What is Codependency?
Addiction. It’s a disease that affects the entire family. When a person suffers from addiction, it creates a detrimental impact on one’s life, and it can be difficult to watch someone you care about go through this.
But let’s face it: it’s common for family members to take it upon themselves to try to heal a loved one struggling with addiction. Without proper treatment, this can turn into a toxic, codependent relationship.
A Codependent Relationship
Individuals in a codependent relationship rely on each other for unhealthy reasons. On one hand, individuals who will not care for themselves will depend on willing loved ones to do it for them. They become dependent on that loved one to function normally. On the other hand, the other half of the codependent relationship struggles to say “no.” When their loved one reaches out for help, they will push their own needs aside to care for them.
Codependency is driven by the agreement that, “I will work harder on your problem in your life than you will.” That is the single best definition I’ve ever heard for codependency. Addicts and alcoholics enjoy the benefits of having somebody else care for them so they don’t have to care for themselves. But the truly hard part for the codependent person is that if they let go of the addict or the alcoholic and allow them to start suffering the consequences of their actions, it puts the codependent person out of a job.
Even further, telling someone who’s codependent to let go of the addict or alcoholic absolutely terrifies them. Why? The person who is codependent is terrified of the addict or alcoholic’s reaction, and they believe if they don’t take care of that person, then no one will.
The response I always have for people in this situation is, “I totally understand what you’re saying. However, if you don’t stop taking care of your adult child or spouse, they will never learn how to start taking care of themselves.”
After all, why would anyone stop allowing someone else to do their laundry, cook their food, clean their room, pay their bills, care for their children, and so on when they don’t have to? You have to give the addict and the alcoholic incentive to change – and you can do this with love and compassion. It doesn’t have to be by slamming the door on their fingers. Instead, you can tell them that you love them, but you’re no longer going to participate in their chaos. And if they want to get help, you will help them get help, but you will no longer be the caretaker and the problem solver.
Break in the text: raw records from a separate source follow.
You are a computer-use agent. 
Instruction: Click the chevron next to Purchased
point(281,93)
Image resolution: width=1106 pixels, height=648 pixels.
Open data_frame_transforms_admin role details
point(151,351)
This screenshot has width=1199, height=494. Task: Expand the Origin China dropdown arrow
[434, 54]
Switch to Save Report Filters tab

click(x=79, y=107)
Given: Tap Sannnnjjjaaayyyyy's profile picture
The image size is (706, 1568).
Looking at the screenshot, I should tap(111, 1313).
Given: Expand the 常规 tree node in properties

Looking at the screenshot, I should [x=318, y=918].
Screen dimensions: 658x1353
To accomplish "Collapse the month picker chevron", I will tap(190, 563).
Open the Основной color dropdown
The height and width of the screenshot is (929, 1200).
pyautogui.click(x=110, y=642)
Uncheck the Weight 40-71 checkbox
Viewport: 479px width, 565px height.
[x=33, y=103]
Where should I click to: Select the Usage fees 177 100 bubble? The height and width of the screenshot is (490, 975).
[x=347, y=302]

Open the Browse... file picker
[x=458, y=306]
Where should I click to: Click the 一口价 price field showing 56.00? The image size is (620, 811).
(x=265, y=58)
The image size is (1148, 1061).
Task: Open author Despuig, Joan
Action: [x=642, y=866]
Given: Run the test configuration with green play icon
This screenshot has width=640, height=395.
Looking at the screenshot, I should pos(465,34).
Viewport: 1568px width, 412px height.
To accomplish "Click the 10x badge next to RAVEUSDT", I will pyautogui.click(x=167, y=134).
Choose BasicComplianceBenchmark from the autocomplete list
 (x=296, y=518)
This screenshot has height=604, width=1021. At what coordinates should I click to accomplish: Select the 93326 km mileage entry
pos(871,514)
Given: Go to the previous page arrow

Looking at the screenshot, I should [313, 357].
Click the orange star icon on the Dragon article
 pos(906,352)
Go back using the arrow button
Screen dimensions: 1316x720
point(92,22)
People struggling with codependency show several symptoms, including:
● Poor self-esteem
● Poor boundaries
Without the support of a codependency treatment program, this relationship can spiral out of hand. In the eyes of the codependent individual, and potentially other family members, they may not see that they’re doing anything wrong. To them, they’re being a good, reliable loved one. However, caring for someone you love has limits.
Putting the needs of someone else above your own, especially to the point of neglecting yourself, is dangerous and unhealthy.
Codependency and Addiction
The really amazing thing is with every family of an addict I work with, codependency is present. It’s always been a generational family trait as far back as anyone can remember. Codependency and addiction are like peanut butter and jelly – they just go together perfectly.
The person with the addiction relies on their loved one to care and provide for them, while the loved one feels responsible for healing the individual with the addiction. Codependency treatment helps families identify these kinds of relationships in a family and what they need to do to overcome it.
If a family has a codependency problem due to addiction, then the family will never completely heal. Loved ones will continue enabling the addicted individual and blaming themselves if they relapse. A codependency treatment program is necessary for the entire family to overcome addiction.
The number one thing every family I work with wants to know is, “What’s the thing I can do to help my loved one that is struggling with addiction?” And the answer that I always give them is to get into your own recovery! Nothing has a greater impact on the life of an addict or an alcoholic and if their family system changes.
Managing codependency is a critical step to healing the entire family system – not just the addict from addiction. Therapy is a great step toward helping the family identify codependent behaviors. Additionally, other self-paced resources, such as an online course and e-books available from The Chronic Hope Institute, can help you understand the dual-impact of addiction and codependency, and take steps toward healing. Weekly family support meetings available through your loved one’s treatment center, support groups such as Al-Anon, CODA and Nar-Anon, and reading books such as Chronic Hope: Families & Addiction, Codependent No More, and Facing Codependency can also help.
By beginning to value themselves, a person in a codependent relationship can learn self-compassion, as well as healthy methods for helping their loved one overcome addiction.